*WHAT TO PRODUCE*
In the data that follows, find the line with "Expand the eye"; transcribe it, every later line up to the one with "The height and width of the screenshot is (1093, 1943).", and that line as well, exactly and with no others.

*SUPPLIED INFORMATION*
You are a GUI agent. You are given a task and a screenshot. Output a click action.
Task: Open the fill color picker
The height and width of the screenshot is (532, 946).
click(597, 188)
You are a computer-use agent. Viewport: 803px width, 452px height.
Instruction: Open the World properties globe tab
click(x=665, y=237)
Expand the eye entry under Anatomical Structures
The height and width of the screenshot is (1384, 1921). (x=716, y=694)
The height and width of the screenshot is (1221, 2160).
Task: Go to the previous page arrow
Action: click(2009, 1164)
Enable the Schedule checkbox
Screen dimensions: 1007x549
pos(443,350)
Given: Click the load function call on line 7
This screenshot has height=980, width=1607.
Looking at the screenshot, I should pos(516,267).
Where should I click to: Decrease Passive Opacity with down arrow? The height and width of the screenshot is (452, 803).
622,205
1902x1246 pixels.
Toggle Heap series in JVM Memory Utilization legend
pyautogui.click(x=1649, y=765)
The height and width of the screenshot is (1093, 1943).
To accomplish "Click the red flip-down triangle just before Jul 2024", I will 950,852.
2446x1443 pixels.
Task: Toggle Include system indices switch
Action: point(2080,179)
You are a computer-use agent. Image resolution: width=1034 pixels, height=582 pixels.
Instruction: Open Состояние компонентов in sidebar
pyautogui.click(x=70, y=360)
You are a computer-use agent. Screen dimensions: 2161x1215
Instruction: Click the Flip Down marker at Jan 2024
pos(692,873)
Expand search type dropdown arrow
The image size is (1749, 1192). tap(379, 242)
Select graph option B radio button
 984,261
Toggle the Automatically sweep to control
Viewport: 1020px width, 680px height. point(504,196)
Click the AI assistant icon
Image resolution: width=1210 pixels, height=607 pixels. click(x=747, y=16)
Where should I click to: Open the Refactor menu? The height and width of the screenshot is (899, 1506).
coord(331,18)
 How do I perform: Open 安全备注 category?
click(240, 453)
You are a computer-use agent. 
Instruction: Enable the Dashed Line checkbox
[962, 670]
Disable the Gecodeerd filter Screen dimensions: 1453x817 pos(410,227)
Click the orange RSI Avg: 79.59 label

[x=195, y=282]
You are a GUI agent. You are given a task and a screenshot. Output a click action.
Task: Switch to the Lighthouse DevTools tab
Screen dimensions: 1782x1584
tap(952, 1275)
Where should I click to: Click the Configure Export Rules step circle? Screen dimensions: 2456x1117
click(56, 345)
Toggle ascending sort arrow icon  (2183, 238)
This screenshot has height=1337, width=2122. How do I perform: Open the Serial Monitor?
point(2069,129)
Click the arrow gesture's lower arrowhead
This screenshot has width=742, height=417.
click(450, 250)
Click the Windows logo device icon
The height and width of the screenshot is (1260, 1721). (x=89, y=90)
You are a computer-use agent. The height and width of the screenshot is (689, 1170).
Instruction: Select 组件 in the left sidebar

*RESULT*
Expand the eye entry under Anatomical Structures
The height and width of the screenshot is (1384, 1921). (x=716, y=694)
The height and width of the screenshot is (1221, 2160).
Task: Go to the previous page arrow
Action: click(2009, 1164)
Enable the Schedule checkbox
Screen dimensions: 1007x549
pos(443,350)
Given: Click the load function call on line 7
This screenshot has height=980, width=1607.
Looking at the screenshot, I should pos(516,267).
Where should I click to: Decrease Passive Opacity with down arrow? The height and width of the screenshot is (452, 803).
622,205
1902x1246 pixels.
Toggle Heap series in JVM Memory Utilization legend
pyautogui.click(x=1649, y=765)
The height and width of the screenshot is (1093, 1943).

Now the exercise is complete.